● **Problem description**:
Arrange the lines of the records below as a JSON list of strings, one string per line and with blank lines left out, starting at the line containing "What do you see at coordinates (1491, 439)" and ending at the line containing "center [334, 275].".

● **Material for this task**:
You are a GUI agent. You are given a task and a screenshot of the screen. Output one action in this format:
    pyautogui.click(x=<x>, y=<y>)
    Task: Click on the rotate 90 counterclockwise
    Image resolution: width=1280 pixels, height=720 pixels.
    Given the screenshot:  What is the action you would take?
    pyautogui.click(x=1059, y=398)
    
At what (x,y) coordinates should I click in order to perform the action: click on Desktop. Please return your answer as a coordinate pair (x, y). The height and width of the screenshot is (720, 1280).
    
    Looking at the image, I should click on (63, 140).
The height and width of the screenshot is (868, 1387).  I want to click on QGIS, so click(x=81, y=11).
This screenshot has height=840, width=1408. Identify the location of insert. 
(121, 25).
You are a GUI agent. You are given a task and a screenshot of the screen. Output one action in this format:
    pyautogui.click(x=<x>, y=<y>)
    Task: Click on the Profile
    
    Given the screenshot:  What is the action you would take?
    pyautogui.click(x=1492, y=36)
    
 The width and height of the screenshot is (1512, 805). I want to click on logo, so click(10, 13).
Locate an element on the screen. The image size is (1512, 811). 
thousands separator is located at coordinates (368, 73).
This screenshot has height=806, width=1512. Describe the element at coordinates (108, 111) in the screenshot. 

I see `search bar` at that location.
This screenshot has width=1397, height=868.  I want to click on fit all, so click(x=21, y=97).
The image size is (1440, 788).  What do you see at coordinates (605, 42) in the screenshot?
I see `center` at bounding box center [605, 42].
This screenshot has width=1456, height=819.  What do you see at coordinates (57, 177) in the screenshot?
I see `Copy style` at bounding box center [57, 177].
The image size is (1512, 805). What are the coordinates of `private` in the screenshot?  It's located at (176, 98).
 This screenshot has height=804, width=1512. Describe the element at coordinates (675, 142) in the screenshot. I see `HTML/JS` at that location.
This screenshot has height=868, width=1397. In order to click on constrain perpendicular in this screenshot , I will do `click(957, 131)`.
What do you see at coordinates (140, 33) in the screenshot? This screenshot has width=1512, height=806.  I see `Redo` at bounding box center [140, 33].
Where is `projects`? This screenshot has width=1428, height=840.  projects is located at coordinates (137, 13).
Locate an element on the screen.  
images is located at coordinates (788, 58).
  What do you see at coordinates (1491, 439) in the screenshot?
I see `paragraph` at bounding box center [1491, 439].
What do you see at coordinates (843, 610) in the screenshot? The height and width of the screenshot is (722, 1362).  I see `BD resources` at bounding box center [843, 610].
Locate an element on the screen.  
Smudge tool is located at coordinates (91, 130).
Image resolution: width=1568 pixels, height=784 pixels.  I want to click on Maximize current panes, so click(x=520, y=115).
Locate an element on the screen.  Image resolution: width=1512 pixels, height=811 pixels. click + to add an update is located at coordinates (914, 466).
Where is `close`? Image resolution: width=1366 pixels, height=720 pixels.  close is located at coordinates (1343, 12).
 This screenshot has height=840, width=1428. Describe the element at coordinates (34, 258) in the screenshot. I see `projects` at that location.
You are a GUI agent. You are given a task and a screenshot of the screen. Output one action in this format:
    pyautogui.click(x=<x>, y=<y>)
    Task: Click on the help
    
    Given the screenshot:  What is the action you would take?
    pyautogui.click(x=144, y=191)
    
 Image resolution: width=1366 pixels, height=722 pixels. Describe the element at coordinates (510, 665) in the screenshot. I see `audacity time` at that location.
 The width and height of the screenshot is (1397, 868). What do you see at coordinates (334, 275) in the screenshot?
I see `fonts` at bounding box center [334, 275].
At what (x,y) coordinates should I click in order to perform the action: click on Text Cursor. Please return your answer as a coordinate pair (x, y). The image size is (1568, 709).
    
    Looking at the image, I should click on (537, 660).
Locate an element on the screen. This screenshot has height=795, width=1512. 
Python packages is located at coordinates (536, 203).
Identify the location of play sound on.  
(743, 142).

● **Worked solution**:
[
  "  What do you see at coordinates (1491, 439) in the screenshot?",
  "I see `paragraph` at bounding box center [1491, 439].",
  "What do you see at coordinates (843, 610) in the screenshot? The height and width of the screenshot is (722, 1362).  I see `BD resources` at bounding box center [843, 610].",
  "Locate an element on the screen.  ",
  "Smudge tool is located at coordinates (91, 130).",
  "Image resolution: width=1568 pixels, height=784 pixels.  I want to click on Maximize current panes, so click(x=520, y=115).",
  "Locate an element on the screen.  Image resolution: width=1512 pixels, height=811 pixels. click + to add an update is located at coordinates (914, 466).",
  "Where is `close`? Image resolution: width=1366 pixels, height=720 pixels.  close is located at coordinates (1343, 12).",
  " This screenshot has height=840, width=1428. Describe the element at coordinates (34, 258) in the screenshot. I see `projects` at that location.",
  "You are a GUI agent. You are given a task and a screenshot of the screen. Output one action in this format:",
  "    pyautogui.click(x=<x>, y=<y>)",
  "    Task: Click on the help",
  "    Given the screenshot:  What is the action you would take?",
  "    pyautogui.click(x=144, y=191)",
  " Image resolution: width=1366 pixels, height=722 pixels. Describe the element at coordinates (510, 665) in the screenshot. I see `audacity time` at that location.",
  " The width and height of the screenshot is (1397, 868). What do you see at coordinates (334, 275) in the screenshot?",
  "I see `fonts` at bounding box center [334, 275]."
]